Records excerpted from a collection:
>>>

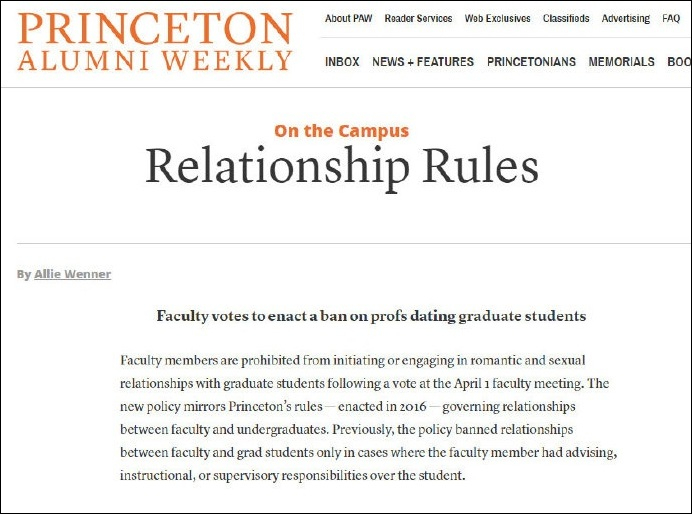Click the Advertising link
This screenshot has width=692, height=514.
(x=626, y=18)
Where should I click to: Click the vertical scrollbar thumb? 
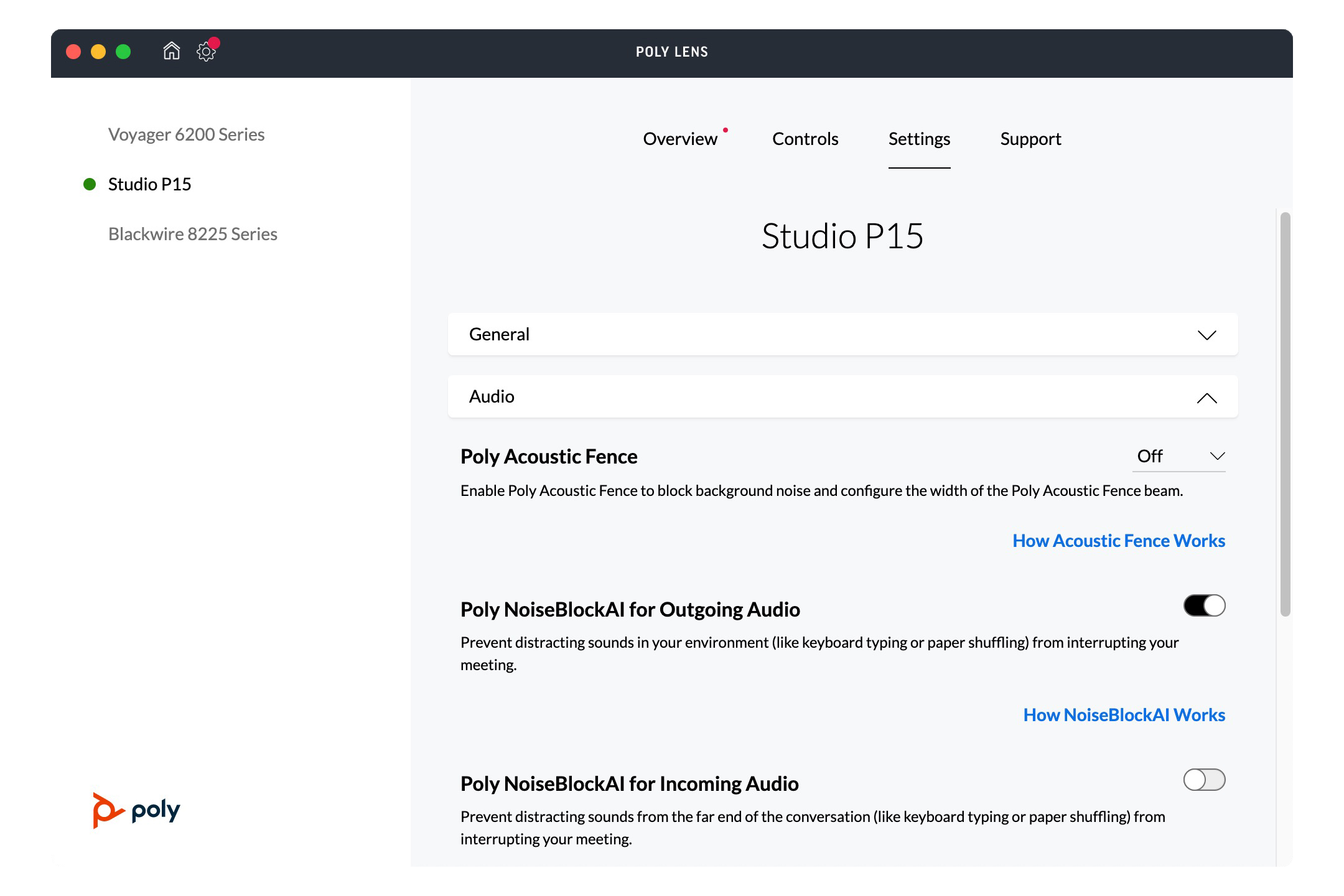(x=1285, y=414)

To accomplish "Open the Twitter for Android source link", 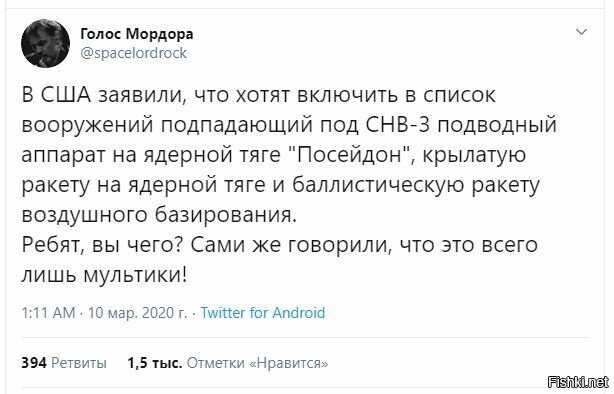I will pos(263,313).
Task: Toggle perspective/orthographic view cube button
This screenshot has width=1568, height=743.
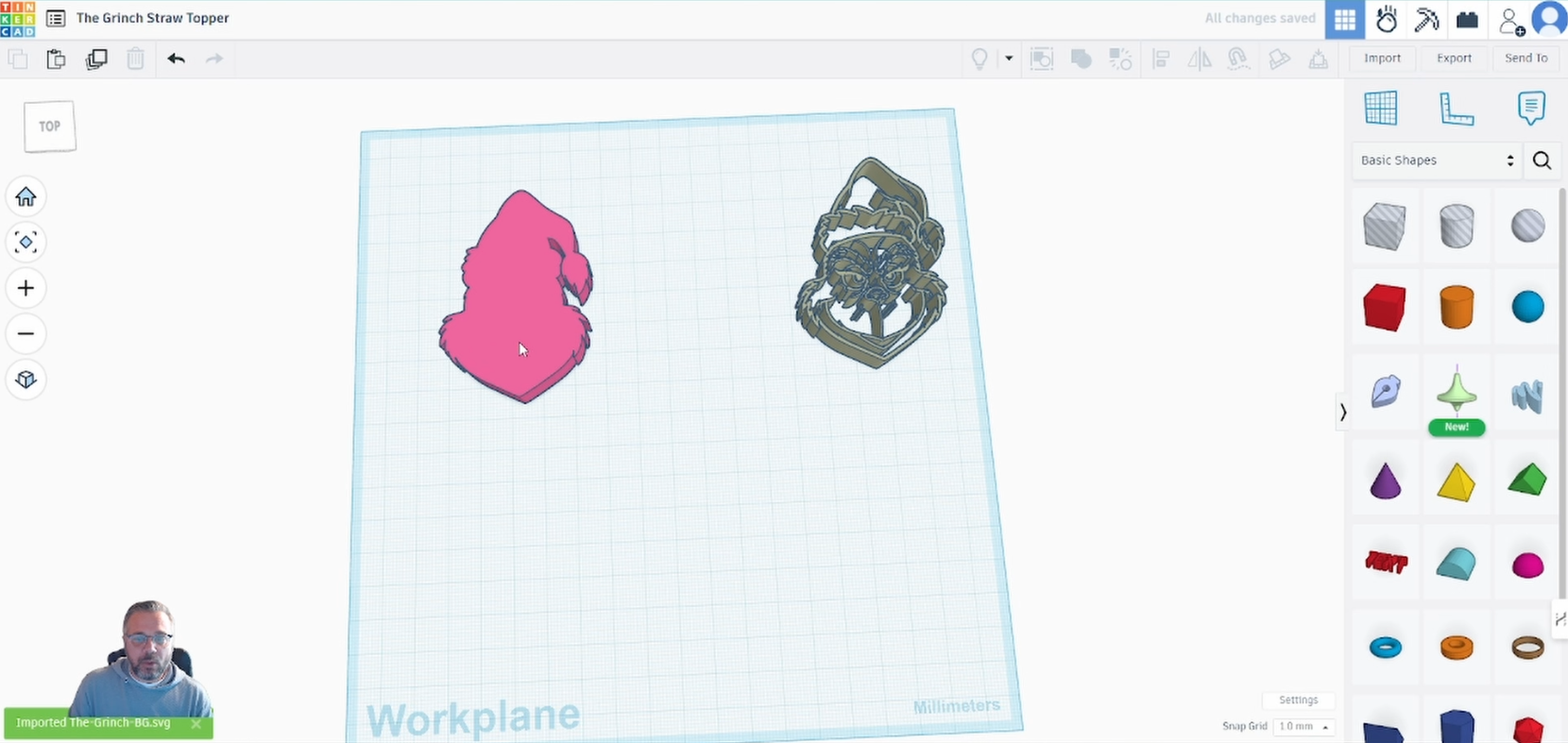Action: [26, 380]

<<<
>>>

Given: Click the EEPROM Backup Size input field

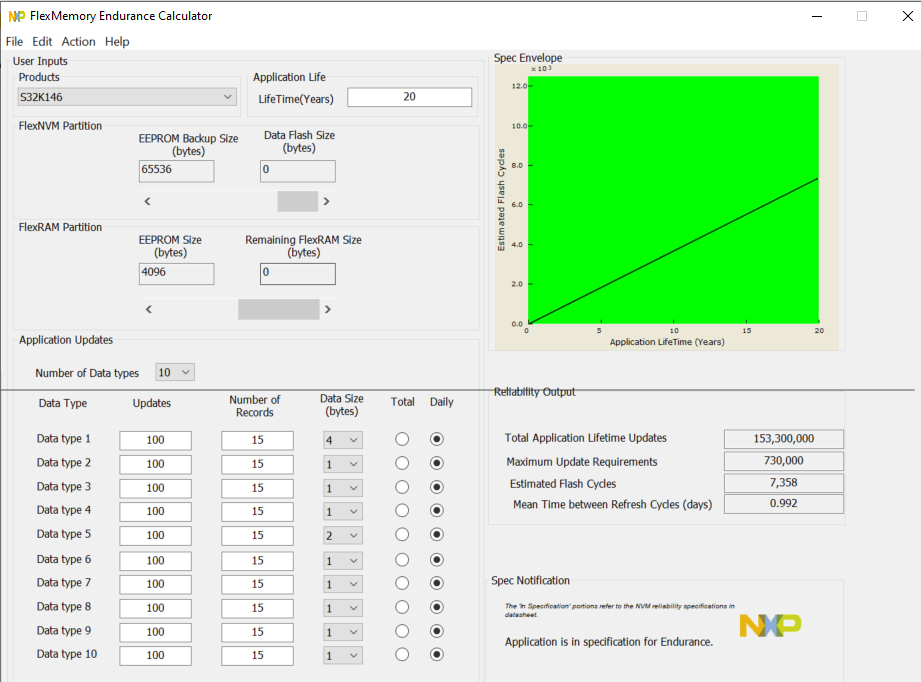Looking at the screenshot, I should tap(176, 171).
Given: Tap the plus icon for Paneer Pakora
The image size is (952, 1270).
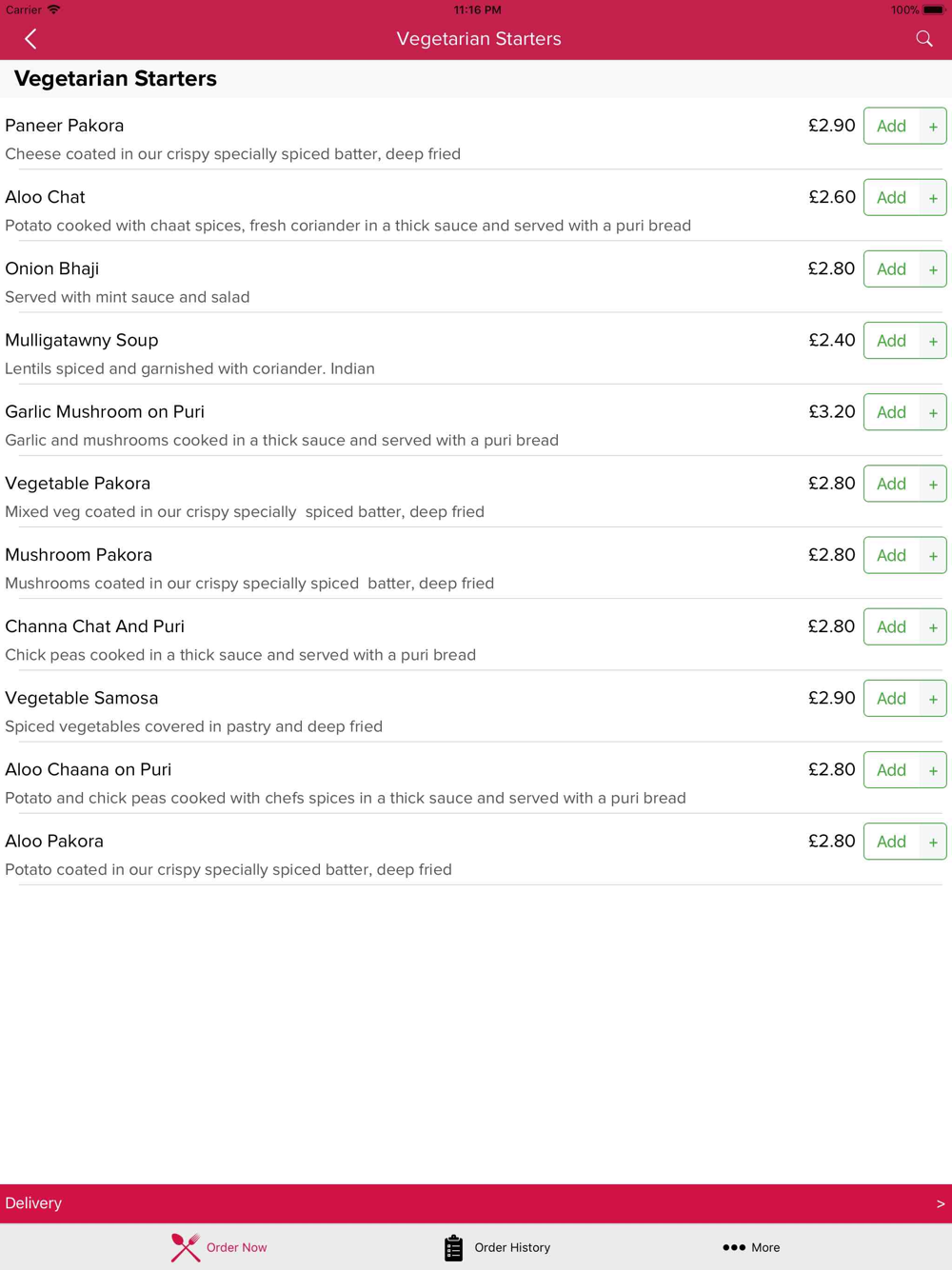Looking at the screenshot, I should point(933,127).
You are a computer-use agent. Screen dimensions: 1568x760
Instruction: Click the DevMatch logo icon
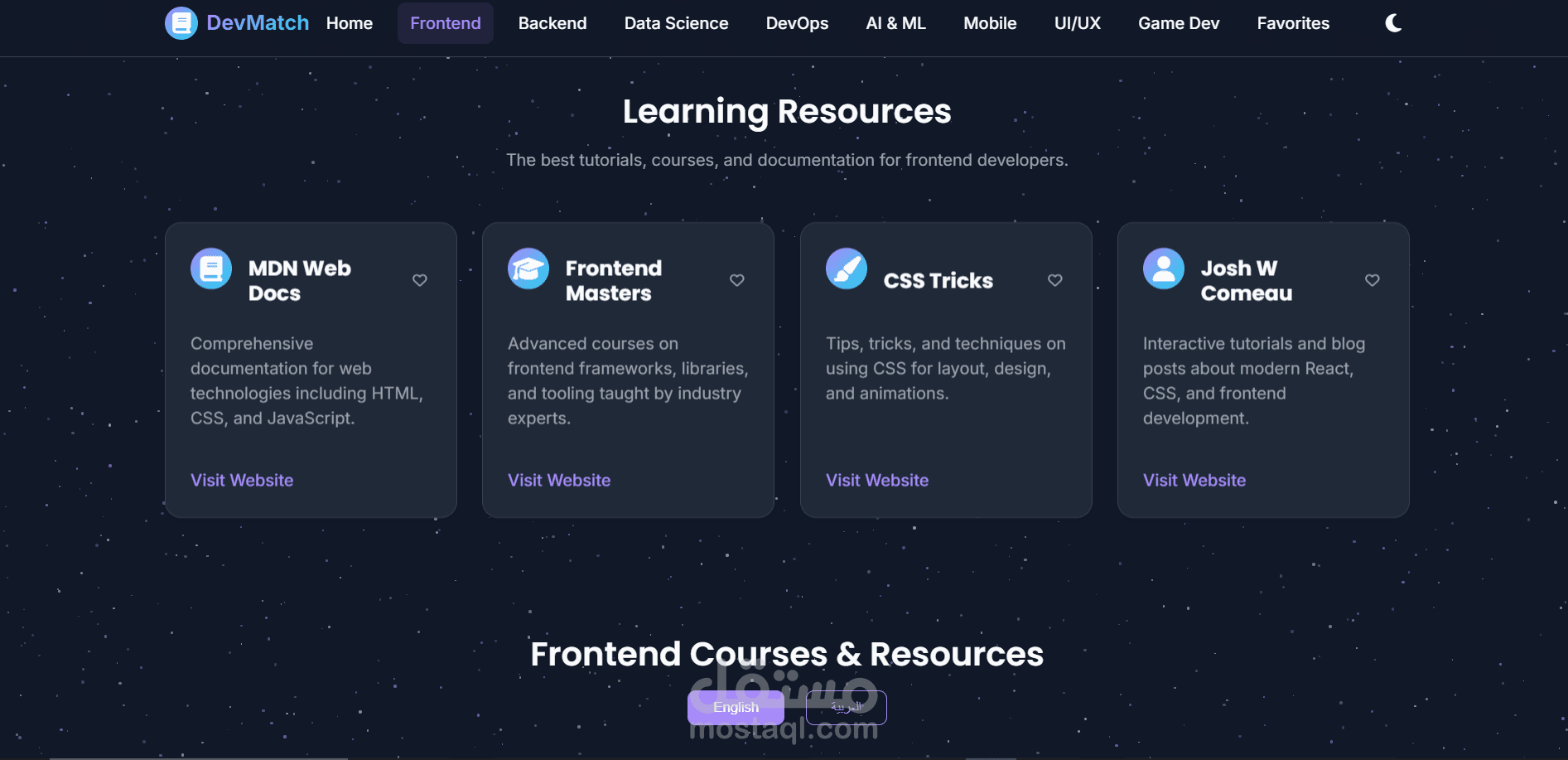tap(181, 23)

<<<

→ **THE TASK**: Please transcribe the entries starting at the line that contains "Task: Toggle perspective/orthographic" and ending at the line that contains "Action: [26, 380]", including both, and leave out the pictures.

→ **ANSWER FOR THIS EXERCISE**:
Task: Toggle perspective/orthographic view cube button
This screenshot has width=1568, height=743.
Action: [26, 380]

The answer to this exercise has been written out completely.